Raw data section start

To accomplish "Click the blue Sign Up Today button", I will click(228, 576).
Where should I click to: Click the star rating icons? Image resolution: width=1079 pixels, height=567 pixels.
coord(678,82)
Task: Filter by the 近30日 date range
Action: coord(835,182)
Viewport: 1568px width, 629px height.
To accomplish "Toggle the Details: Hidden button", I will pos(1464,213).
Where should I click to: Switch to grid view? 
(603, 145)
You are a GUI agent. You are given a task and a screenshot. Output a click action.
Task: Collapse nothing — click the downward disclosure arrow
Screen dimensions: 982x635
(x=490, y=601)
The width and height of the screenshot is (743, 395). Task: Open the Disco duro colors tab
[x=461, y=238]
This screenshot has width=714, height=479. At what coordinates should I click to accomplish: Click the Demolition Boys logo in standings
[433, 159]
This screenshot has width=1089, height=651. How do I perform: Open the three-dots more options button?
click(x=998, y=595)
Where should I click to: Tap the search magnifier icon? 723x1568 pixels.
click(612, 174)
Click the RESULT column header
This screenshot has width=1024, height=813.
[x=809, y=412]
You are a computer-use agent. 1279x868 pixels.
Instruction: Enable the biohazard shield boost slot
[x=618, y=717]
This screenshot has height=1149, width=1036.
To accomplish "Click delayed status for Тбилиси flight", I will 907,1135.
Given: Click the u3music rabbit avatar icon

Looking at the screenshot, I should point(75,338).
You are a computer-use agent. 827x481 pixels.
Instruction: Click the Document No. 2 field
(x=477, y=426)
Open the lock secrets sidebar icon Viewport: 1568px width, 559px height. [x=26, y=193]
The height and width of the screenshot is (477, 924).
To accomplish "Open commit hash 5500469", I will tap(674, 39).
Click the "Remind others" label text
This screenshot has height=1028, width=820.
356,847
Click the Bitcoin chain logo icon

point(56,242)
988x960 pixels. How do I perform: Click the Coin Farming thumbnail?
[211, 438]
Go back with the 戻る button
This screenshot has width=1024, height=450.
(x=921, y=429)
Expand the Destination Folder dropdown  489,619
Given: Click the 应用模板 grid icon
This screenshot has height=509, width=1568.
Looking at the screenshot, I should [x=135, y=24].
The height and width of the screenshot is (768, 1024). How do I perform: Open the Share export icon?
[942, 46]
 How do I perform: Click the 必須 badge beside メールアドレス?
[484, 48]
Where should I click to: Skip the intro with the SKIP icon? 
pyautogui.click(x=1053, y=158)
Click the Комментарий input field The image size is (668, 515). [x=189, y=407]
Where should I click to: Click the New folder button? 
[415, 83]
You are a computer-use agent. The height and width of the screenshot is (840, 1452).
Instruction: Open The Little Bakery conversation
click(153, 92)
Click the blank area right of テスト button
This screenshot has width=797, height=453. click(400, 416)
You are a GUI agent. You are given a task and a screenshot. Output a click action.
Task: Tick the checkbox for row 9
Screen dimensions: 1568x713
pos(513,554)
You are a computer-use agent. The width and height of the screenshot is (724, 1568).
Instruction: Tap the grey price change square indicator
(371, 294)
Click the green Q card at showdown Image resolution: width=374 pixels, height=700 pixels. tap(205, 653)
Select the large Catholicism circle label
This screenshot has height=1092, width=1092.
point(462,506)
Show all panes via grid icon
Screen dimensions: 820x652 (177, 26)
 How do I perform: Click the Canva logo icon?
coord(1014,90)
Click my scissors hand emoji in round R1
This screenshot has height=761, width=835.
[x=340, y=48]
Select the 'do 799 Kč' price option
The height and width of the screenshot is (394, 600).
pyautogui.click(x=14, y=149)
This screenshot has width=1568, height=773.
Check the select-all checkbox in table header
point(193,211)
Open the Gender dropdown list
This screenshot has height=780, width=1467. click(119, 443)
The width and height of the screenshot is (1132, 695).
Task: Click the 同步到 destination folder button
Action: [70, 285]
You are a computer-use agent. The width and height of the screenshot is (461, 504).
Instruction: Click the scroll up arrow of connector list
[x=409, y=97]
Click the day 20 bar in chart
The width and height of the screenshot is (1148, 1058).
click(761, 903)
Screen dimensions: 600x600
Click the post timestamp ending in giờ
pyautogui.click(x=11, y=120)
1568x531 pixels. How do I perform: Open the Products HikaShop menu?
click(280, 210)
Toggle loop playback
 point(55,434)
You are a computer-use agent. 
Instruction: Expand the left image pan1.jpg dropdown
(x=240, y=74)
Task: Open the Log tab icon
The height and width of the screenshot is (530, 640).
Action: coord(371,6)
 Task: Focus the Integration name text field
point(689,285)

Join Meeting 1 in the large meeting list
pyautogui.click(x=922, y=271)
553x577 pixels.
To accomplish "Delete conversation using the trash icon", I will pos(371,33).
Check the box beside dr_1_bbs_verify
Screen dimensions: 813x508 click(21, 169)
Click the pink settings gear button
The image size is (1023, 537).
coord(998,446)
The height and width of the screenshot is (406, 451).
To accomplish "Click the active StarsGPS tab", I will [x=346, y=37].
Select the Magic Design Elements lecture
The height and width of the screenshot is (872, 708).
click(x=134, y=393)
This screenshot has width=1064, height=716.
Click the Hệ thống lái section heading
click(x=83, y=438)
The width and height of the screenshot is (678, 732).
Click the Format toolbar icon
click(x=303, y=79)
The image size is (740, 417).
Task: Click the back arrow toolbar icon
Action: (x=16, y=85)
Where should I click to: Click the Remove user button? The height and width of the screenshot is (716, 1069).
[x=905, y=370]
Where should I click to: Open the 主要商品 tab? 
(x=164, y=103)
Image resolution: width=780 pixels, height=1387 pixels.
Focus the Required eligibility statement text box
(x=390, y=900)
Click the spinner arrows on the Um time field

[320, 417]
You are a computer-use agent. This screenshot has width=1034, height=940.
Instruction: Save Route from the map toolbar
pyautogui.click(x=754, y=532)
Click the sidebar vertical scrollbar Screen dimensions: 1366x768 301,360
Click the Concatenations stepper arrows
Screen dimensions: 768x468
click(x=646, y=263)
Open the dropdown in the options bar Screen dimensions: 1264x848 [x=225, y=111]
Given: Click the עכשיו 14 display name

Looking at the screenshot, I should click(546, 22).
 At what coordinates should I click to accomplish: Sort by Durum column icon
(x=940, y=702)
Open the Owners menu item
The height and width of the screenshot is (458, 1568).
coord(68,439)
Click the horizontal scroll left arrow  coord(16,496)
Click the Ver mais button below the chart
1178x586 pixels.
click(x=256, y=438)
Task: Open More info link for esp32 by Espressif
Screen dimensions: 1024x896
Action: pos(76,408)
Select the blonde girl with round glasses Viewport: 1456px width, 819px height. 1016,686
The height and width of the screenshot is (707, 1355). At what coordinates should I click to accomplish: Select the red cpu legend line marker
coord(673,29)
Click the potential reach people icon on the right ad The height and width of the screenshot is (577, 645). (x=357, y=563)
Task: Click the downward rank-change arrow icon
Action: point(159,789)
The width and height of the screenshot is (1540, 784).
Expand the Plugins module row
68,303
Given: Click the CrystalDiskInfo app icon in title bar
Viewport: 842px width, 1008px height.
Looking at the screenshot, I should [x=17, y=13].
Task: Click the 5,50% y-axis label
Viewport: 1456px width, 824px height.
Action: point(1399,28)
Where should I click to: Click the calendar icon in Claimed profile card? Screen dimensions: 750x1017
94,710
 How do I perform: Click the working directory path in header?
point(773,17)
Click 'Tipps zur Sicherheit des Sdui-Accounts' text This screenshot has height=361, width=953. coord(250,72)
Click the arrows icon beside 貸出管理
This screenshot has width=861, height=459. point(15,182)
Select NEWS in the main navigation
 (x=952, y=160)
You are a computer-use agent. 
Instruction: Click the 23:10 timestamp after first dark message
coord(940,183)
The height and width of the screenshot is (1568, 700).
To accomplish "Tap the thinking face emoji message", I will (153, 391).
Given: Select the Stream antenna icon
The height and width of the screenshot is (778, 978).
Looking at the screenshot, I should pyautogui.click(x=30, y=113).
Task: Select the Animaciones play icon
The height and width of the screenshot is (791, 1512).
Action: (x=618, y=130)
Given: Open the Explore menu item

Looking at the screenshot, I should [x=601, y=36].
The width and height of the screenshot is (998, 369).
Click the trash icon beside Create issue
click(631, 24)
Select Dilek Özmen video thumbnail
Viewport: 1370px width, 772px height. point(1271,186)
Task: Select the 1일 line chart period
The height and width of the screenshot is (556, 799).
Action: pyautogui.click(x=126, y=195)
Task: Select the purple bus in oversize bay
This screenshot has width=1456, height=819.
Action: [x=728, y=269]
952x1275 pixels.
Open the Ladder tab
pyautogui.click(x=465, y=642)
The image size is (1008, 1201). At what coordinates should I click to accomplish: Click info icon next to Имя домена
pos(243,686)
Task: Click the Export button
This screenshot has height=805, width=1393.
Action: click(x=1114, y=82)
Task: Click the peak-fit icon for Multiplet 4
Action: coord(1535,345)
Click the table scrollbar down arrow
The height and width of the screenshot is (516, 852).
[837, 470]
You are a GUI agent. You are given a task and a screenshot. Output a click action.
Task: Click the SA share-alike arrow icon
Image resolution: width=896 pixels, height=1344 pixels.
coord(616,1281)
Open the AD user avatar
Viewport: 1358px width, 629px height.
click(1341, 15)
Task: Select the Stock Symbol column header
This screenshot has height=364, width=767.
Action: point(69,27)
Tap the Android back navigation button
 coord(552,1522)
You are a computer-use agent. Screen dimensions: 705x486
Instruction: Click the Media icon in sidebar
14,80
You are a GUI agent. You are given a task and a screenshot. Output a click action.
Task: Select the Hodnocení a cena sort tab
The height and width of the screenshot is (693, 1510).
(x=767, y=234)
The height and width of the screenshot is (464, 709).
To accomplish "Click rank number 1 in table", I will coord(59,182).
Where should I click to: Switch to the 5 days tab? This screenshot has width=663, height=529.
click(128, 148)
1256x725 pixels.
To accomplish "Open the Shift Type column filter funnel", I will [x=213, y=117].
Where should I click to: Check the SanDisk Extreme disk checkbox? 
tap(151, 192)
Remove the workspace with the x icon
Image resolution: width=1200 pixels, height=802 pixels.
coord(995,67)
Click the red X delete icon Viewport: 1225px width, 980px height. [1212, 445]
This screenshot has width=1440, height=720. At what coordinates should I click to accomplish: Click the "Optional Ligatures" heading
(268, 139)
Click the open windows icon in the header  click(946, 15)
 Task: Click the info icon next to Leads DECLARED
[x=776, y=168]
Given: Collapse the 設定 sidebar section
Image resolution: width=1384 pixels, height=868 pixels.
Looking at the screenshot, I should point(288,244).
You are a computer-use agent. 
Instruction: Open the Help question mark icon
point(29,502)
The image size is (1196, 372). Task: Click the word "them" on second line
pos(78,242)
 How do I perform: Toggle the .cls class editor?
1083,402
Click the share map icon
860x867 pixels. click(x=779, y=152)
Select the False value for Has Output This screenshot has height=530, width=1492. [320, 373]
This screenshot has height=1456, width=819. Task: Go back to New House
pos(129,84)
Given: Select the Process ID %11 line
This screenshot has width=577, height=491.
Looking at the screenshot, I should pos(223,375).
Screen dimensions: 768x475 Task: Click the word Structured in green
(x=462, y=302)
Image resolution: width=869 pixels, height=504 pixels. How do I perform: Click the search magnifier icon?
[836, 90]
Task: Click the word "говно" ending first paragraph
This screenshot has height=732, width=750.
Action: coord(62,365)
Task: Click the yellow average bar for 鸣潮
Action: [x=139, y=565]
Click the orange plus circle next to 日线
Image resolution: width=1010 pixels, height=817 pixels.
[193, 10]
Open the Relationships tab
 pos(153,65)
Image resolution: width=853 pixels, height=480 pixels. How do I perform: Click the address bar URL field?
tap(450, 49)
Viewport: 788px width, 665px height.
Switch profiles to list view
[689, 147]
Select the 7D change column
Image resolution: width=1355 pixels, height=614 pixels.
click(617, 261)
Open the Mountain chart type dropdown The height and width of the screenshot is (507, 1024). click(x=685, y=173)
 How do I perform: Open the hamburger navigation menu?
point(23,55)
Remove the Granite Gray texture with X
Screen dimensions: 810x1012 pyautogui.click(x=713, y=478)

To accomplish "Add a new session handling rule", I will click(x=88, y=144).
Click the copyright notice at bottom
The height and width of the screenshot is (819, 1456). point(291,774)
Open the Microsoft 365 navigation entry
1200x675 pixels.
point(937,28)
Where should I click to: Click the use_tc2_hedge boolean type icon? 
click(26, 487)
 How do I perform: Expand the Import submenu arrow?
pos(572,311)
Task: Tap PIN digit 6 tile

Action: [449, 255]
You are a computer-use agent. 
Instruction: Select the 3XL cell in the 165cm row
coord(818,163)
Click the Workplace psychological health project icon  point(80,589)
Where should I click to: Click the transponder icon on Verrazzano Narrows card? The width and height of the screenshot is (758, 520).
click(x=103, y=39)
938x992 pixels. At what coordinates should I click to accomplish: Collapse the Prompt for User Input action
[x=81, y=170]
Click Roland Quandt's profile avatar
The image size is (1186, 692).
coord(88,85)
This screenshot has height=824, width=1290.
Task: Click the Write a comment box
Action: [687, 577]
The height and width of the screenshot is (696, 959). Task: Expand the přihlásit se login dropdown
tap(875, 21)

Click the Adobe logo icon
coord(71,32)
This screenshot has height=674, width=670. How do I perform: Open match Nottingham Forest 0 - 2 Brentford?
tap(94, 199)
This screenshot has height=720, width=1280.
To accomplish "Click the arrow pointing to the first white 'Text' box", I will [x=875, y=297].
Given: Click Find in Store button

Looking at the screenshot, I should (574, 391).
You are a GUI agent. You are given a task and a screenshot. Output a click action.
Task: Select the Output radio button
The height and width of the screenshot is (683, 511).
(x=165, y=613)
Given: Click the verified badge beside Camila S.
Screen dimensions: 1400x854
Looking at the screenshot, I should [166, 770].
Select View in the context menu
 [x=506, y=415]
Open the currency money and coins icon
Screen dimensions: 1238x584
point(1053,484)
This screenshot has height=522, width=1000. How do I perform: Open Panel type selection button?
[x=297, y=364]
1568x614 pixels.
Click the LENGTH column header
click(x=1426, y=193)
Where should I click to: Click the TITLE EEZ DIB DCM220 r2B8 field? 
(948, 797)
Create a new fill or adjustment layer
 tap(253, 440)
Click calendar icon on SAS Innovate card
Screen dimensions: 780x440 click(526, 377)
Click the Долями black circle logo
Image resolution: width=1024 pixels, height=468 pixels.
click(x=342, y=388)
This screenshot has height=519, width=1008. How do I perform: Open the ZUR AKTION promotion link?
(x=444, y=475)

Raw data section end

What to work on: Extract the lines of the preceding material that run from the line with "This screenshot has width=1440, height=720." through the line with "ending first paragraph", inclusive, reproducing them exactly and adding nothing.

Solution to the problem:
This screenshot has width=1440, height=720. At what coordinates should I click to accomplish: Click the "Optional Ligatures" heading
(268, 139)
Click the open windows icon in the header  click(946, 15)
 Task: Click the info icon next to Leads DECLARED
[x=776, y=168]
Given: Collapse the 設定 sidebar section
Image resolution: width=1384 pixels, height=868 pixels.
Looking at the screenshot, I should point(288,244).
You are a computer-use agent. 
Instruction: Open the Help question mark icon
point(29,502)
The image size is (1196, 372). Task: Click the word "them" on second line
pos(78,242)
 How do I perform: Toggle the .cls class editor?
1083,402
Click the share map icon
860x867 pixels. click(x=779, y=152)
Select the False value for Has Output This screenshot has height=530, width=1492. [320, 373]
This screenshot has height=1456, width=819. Task: Go back to New House
pos(129,84)
Given: Select the Process ID %11 line
This screenshot has width=577, height=491.
Looking at the screenshot, I should pos(223,375).
Screen dimensions: 768x475 Task: Click the word Structured in green
(x=462, y=302)
Image resolution: width=869 pixels, height=504 pixels. How do I perform: Click the search magnifier icon?
[836, 90]
Task: Click the word "говно" ending first paragraph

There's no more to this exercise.